How Frequency and Intensity Affect Sound Perception
Hearing loss doesn’t just involve the volume of sounds. Your ability to hear a sound depends on its frequency and intensity.
Frequency: This measurement involves how fast sound waves vibrate per second. High-frequency sounds produce more vibrations per second than their low-frequency counterparts. Frequency is also called pitch, so high-frequency sounds have a high pitch, and low-frequency sounds are low-pitched.
Intensity: Intensity measures a sound wave’s power or loudness. A shout produces a higher intensity sound than speech at a normal volume.
The sounds you hear are a combination of frequency and intensity.
- A whistle blow has a high frequency and a high intensity.
- A tuba has a low frequency and a high intensity.
- Rustling leaves have high frequency and low intensity.
- The hum from your refrigerator has low frequency and low intensity.
What is the Sound Void®
Comprehending how hearing and sounds work can help you understand Sound Voids and make your hearing health a priority. That term refers to any moment lacking mental clarity, which can happen anytime. Sound Voids have a lot to do with why your companion may have picked up on your hearing loss before you did. They are more likely to notice those moments of mental confusion and how they affect your ability to interact with others.
Any condition that affects your hearing can create the Sound Void, including:
- A cold
- Excess earwax
- Ear infections
- Head, neck or ear trauma
The Sound Void is also common with noise-induced and age-related hearing loss, so sound frequency is the problem, not intensity. You might have trouble hearing high-frequency sounds and words that include “s,” “sh,” “f” and “th.”
Trouble hearing women’s and children’s voices is another common sign of high-frequency hearing loss. So, you may hear people speaking but struggle to understand what they’re saying or mishear their words. It’s important to understand that hearing loss and the Sound Void are separate issues. So, you may think you’re experiencing the Sound Void when you’re actually exhibiting early signs of hearing loss.
How the Sound Void Changes Over Time
You could experience the Sound Void more frequently as you age, especially if you live with untreated hearing loss. A sign of more frequent Sound Voids may come from those around you. Have your family and friends voiced suspicions about your hearing loss? That could indicate you’re missing conversations and interactions, despite the coping skills you’ve established to compensate for your hearing loss.
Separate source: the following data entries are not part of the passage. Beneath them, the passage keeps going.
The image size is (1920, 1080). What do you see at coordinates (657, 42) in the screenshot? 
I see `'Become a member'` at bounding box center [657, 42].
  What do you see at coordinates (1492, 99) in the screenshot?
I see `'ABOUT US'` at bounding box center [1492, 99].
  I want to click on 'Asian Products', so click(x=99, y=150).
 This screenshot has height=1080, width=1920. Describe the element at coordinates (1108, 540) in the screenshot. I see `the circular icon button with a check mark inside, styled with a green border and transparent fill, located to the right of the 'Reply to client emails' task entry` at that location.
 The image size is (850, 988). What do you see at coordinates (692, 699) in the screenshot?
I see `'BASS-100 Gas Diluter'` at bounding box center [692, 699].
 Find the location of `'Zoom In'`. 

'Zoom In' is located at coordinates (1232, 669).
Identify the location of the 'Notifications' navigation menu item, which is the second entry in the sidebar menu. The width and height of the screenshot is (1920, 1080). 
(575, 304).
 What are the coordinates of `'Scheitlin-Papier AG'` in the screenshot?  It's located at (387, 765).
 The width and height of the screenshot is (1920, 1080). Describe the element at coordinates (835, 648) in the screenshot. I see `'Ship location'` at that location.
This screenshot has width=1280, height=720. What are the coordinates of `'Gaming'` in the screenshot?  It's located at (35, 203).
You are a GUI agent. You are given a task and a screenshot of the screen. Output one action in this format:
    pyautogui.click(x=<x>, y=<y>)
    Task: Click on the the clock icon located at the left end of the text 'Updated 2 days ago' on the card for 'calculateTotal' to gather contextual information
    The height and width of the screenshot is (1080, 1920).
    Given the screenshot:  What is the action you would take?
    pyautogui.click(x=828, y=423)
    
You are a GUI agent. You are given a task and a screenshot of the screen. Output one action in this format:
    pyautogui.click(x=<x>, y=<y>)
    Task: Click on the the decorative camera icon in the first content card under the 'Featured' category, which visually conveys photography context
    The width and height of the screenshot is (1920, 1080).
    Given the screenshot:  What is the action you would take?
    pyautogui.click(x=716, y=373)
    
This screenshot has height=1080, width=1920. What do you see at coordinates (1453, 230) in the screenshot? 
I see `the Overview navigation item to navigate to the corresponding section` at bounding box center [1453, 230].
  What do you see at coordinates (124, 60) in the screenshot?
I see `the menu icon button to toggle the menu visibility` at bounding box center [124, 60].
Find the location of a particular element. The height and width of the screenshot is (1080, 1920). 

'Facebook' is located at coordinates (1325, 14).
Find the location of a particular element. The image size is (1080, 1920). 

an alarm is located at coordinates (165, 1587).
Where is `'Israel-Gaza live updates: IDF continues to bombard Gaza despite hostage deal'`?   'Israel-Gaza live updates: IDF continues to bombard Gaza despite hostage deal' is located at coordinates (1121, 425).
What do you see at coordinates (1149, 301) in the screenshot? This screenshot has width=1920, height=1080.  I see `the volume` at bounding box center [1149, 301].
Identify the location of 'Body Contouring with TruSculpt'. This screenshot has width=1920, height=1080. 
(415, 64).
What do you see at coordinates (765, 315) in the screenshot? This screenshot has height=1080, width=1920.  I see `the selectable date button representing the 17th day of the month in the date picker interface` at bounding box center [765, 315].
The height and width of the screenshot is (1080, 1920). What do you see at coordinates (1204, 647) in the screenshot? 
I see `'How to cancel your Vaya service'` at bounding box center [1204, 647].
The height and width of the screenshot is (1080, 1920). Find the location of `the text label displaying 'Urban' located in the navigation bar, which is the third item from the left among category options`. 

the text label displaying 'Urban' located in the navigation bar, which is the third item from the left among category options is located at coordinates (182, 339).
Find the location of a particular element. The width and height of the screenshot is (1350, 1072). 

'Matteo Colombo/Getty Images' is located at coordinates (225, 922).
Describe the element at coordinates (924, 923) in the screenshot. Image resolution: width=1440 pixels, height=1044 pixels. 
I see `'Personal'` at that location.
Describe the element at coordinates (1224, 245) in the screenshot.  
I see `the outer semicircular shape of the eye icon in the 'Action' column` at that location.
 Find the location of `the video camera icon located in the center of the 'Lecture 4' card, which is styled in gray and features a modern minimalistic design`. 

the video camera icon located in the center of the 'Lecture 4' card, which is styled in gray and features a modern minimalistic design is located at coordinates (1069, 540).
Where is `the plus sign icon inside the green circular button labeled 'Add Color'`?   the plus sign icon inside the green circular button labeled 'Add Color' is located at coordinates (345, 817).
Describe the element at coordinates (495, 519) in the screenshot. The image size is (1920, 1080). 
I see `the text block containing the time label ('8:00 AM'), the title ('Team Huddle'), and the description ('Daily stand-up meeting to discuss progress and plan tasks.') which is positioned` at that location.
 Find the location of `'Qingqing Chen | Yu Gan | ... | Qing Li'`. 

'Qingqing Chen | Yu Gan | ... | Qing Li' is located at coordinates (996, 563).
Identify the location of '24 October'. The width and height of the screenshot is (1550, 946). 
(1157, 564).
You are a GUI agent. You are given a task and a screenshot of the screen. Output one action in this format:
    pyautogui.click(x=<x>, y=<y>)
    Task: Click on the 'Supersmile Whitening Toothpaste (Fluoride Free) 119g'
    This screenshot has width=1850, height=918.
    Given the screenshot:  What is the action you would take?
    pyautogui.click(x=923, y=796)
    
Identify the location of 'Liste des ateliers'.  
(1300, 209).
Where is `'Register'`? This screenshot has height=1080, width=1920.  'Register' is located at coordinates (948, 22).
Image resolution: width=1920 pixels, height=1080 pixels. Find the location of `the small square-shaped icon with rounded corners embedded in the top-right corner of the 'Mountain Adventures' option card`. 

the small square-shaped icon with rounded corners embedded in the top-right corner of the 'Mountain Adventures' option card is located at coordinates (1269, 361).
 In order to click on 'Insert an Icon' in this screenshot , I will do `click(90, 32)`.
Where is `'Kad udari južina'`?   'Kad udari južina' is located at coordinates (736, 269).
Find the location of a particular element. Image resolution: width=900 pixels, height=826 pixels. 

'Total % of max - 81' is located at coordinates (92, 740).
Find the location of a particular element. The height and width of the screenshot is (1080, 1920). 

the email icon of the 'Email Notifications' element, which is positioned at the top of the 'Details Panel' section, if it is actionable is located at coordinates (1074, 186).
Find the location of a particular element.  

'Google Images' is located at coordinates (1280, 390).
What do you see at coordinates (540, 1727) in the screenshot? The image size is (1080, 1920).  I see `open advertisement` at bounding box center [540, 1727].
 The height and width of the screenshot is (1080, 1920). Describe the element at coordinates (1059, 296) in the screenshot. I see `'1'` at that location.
Common signs of hearing loss include:
- Turning up the TV or radio to excessive volumes
- Asking others to speak up or repeat themselves frequently
- Struggling to hear conversations over the phone or in noisy places
- Experiencing fatigue after socializing
Sound intensity can eventually become a problem if you sustain significant hearing damage. You’ll likely miss low-frequency sounds and words that use “o,” “i” and “j.”
The Importance of Hearing Evaluations
The sneaky nature of some types of hearing loss is the reason your companion is such a key part of knowing when it’s time for a hearing evaluation. They may have noticed early symptoms of hearing loss and changes in your behavior. A thorough hearing evaluation will determine the cause, degree and type of your hearing loss. And your companion can provide your audiologist with insight into how your hearing loss affects your daily life.